The Florida congressman also reiterated his denial that he ever had sex with a minor. “Your correspondence of September 4 asks whether I have engaged in sexual activity with any individual under 18. The answer to this question is unequivocally NO. You can apply this response to every version of this question, in every forum,” Gaetz said in a statement to the committee posted on social media.
Members of the House Ethics Committee declined to comment to ABC News. Representatives for Gaetz did not respond to a request for comment.
When reached for comment, Greenberg’s attorney, Fritz Scheller, told ABC News, “While I am reluctant to comment on a pending congressional investigation, Joel Greenberg’s position remains the same. He will fully cooperate with all congressional inquiries, whether by subpoena or not, and regardless of whether the cooperation occurs in the rain or on a train, with a fox or in a box. Yes, Mr. Greenberg will fully cooperate here or there, he will cooperate anywhere.”
Among the documents related to the civil lawsuit, according to court filings, is the deposition of the woman who Gaetz allegedly had sex with when she was a minor, as well as testimony from another woman who was a witness in the DOJ investigation, plus Dorworth’s deposition and an affidavit from Gaetz’s former girlfriend. Those documents could be turned over to Congress as part of its ongoing probe into related allegations.
The documents Congress is seeking stem from a lawsuit brought last year by Dorworth, who alleged that the onetime minor, identified in the lawsuit only as “A.B.,” and others, including Greenberg and his family, worked to defame him amid the Justice Department’s probe.
Gaetz, who was not a party in the suit, was scheduled to sit for his own deposition as a witness in the lawsuit prior to Dorworth dropping the suit in early September. Dorworth has a separate ongoing defamation lawsuit against the Greenbergs in state court.
It is unclear if and what documents have been handed over to Congress. And while many of the lawsuit’s documents, including depositions and sworn statements, remain sealed, recent public court filings shed some light on what alleged details could be included in the underlying documents requested by Congress.
One filing, Exhibit 23 in a motion for attorneys fees filed by attorneys representing the Greenbergs, details some of the allegations made during discovery in the lawsuit, including that Gaetz was allegedly among the guests at a July 2017 party that “A.B.,” who was 17 years old at the time, also attended. The filing states that according to a woman who attended the party, there was “alcohol, cocaine, ecstasy also known as molly, and marijuana” present, that there was “access to the bedrooms” for “sexual activities,” and that A.B. was seen naked at the gathering.

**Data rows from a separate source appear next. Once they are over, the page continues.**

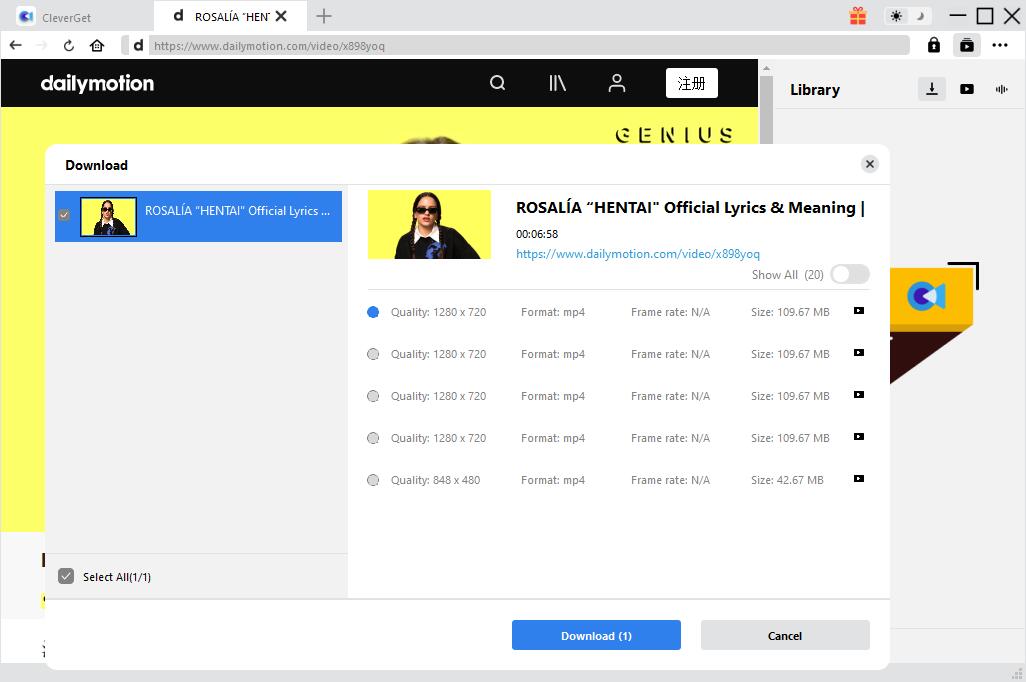
Task: Uncheck the Select All checkbox
Action: click(x=66, y=576)
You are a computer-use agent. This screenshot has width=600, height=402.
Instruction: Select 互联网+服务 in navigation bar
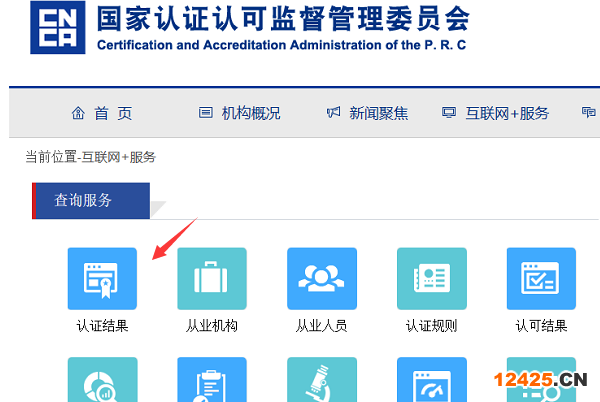(x=495, y=113)
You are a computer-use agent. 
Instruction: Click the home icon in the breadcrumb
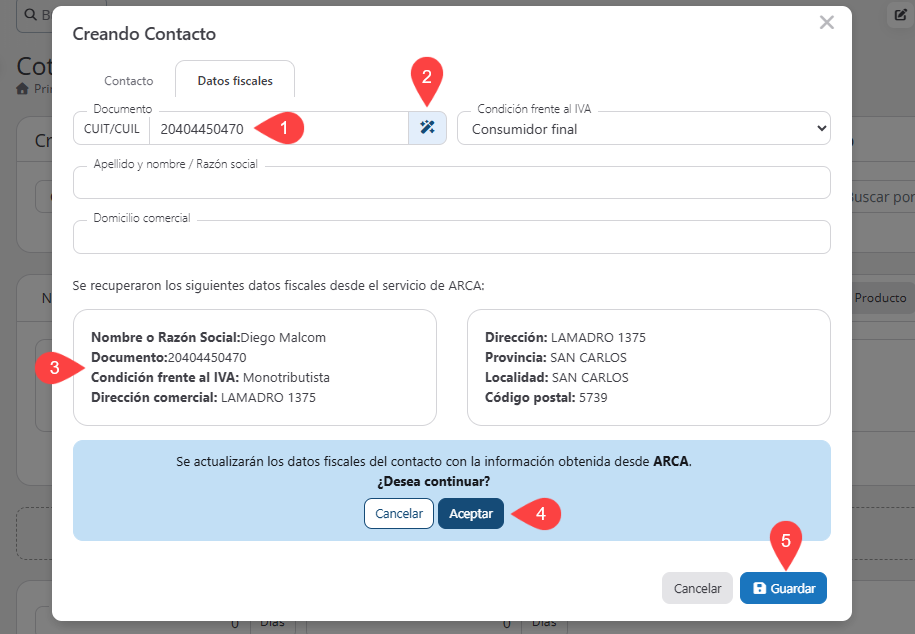(22, 89)
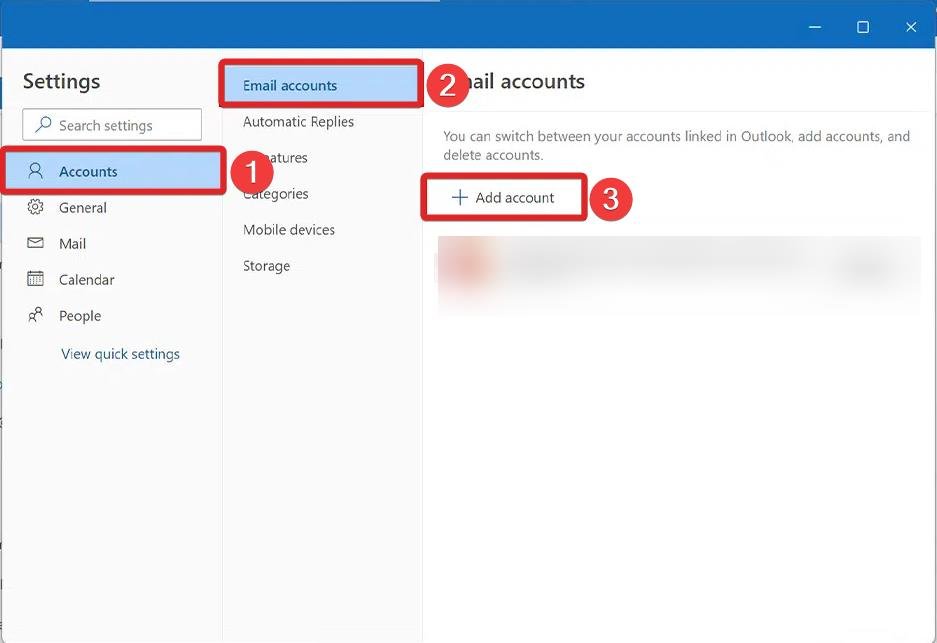Click the magnifier icon in Search settings
Viewport: 937px width, 643px height.
[43, 125]
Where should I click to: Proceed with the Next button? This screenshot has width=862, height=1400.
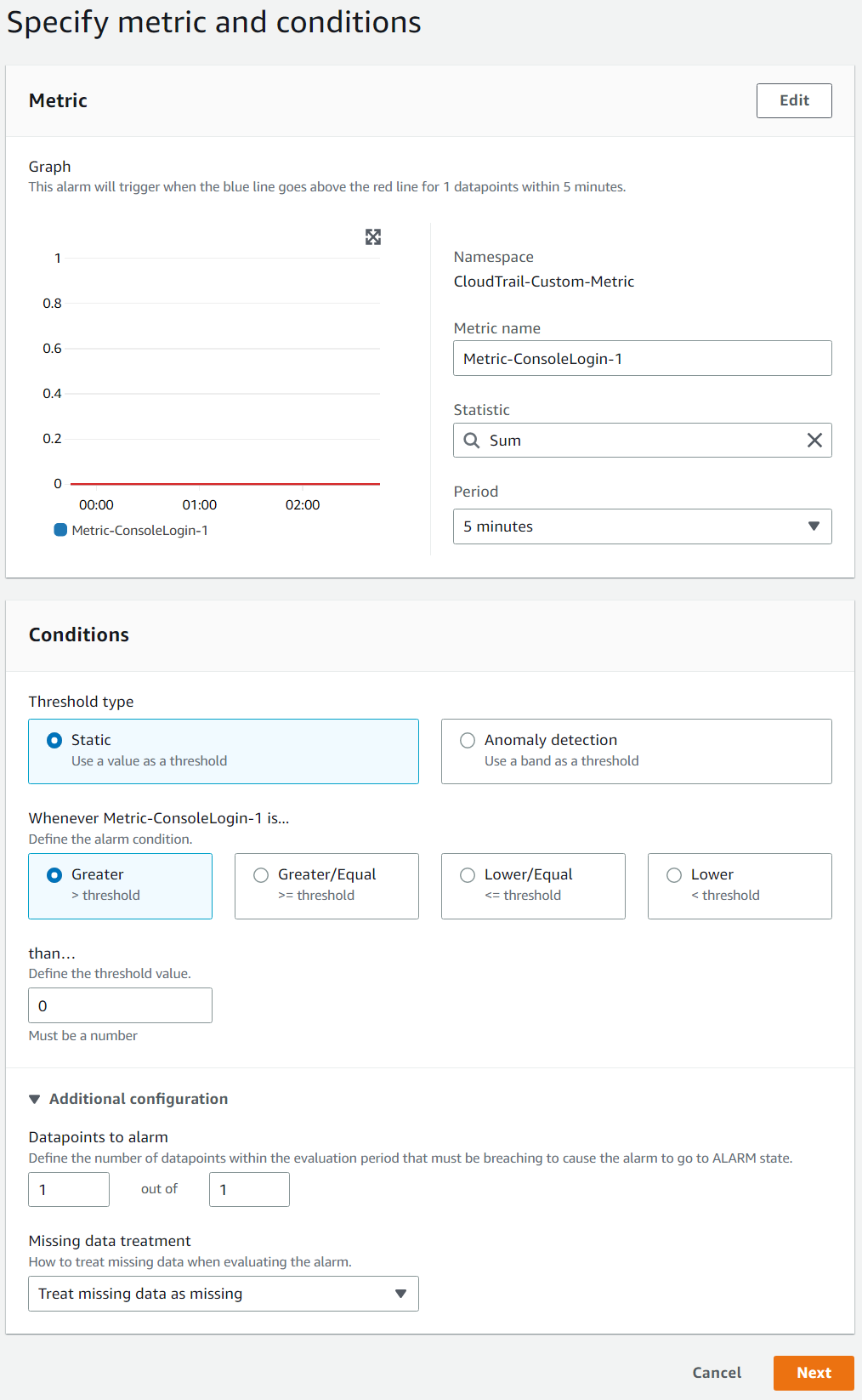[813, 1373]
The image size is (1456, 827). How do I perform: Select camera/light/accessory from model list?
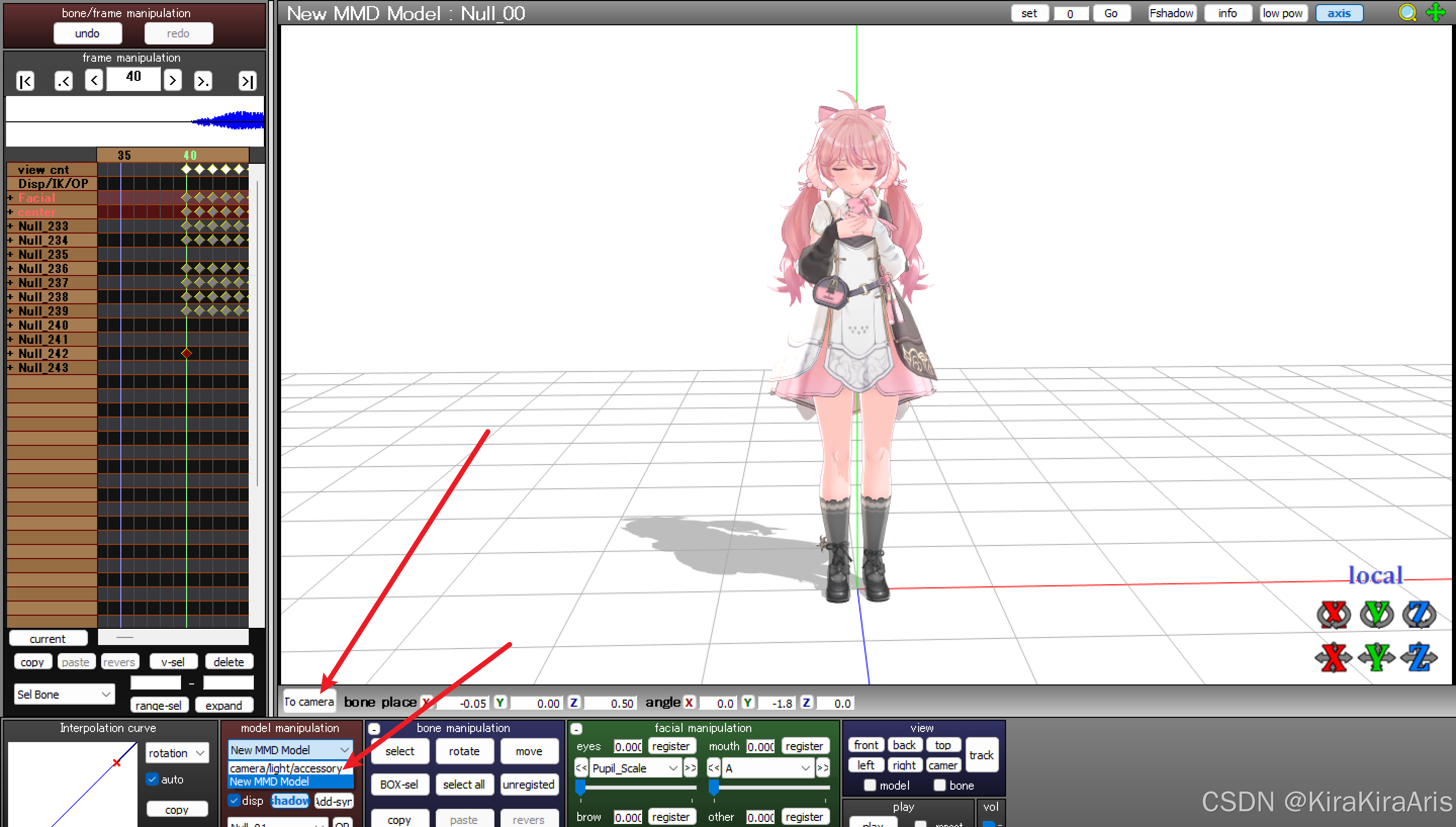tap(286, 768)
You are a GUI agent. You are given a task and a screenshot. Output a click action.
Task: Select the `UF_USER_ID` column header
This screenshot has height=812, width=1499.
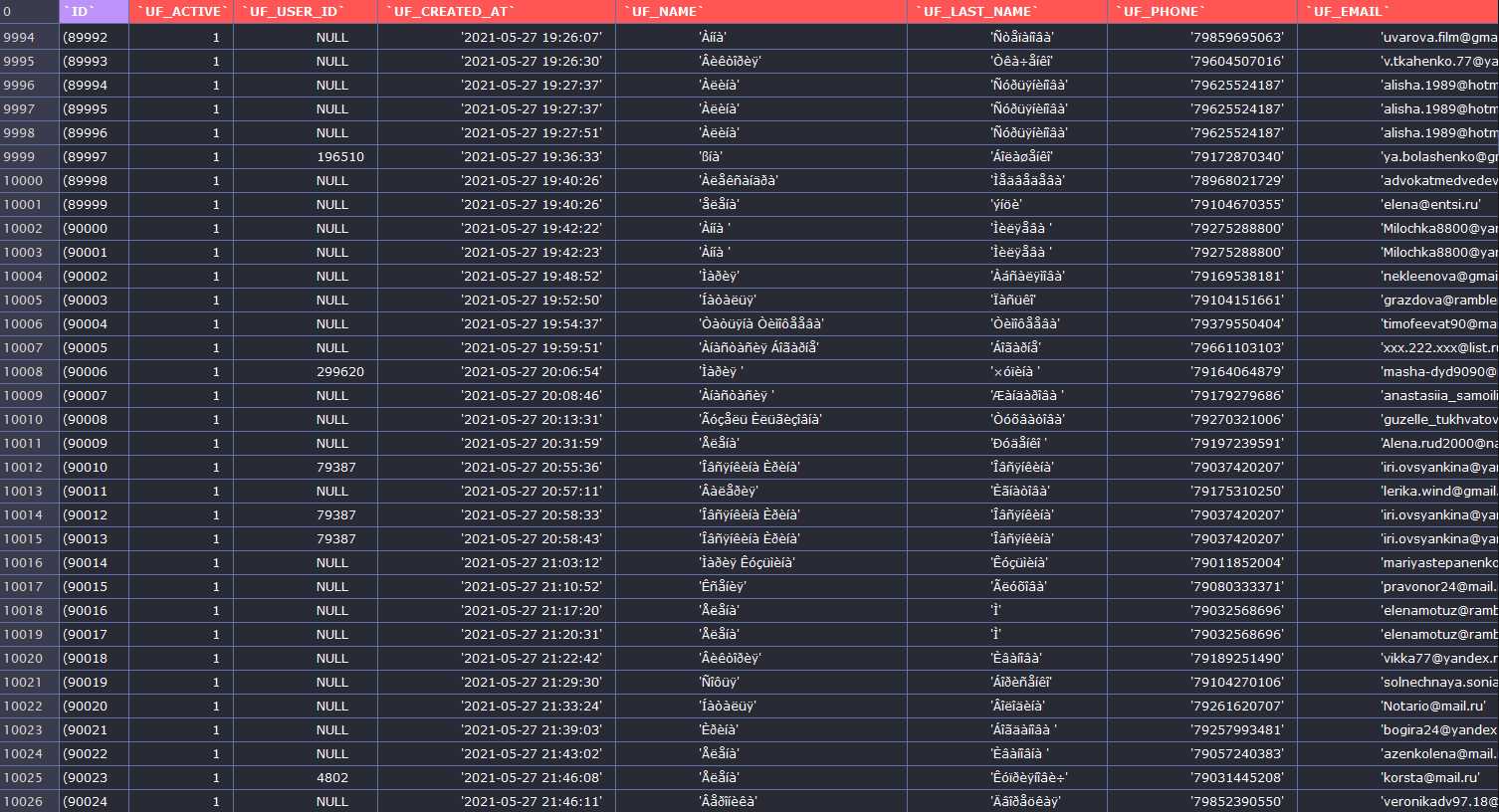(306, 12)
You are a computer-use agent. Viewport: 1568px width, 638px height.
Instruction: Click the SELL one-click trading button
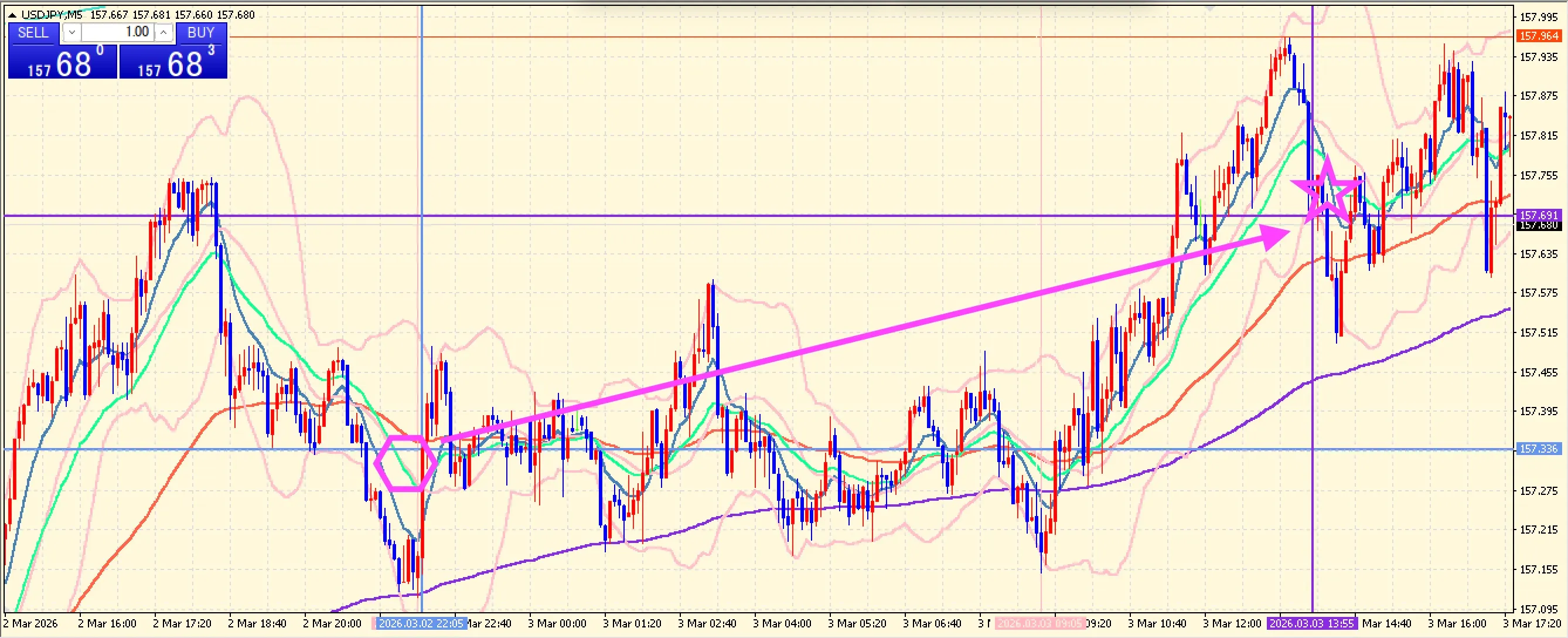[33, 33]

In July, the House Ethics Committee released a rare statement updating the status of its probe into Gaetz. The committee stated that it had stopped looking into certain claims, including whether the Florida congressman misused state identification records or accepted a bribe or improper gratuity, but that its investigation had found that other allegations “merit continued review.”
The committee said that it would continue to review claims that Gaetz “engaged in sexual misconduct and illicit drug use” and that he “sought to obstruct government investigations of his conduct.”
In Gaetz’s statement last week regarding the committee probe, he reiterated his denial of any wrongdoing while seemingly responding to a string of questions the committee issued to him earlier in the month.
In response to whether or not he had ever used illicit drugs, Gaetz stated, “I have not used drugs which are illegal, absent some law allowing use in a jurisdiction of the United States. I have not used ‘illicit’ drugs, which I consider to be drugs unlawful for medical or over-the-counter use everywhere in the United States.”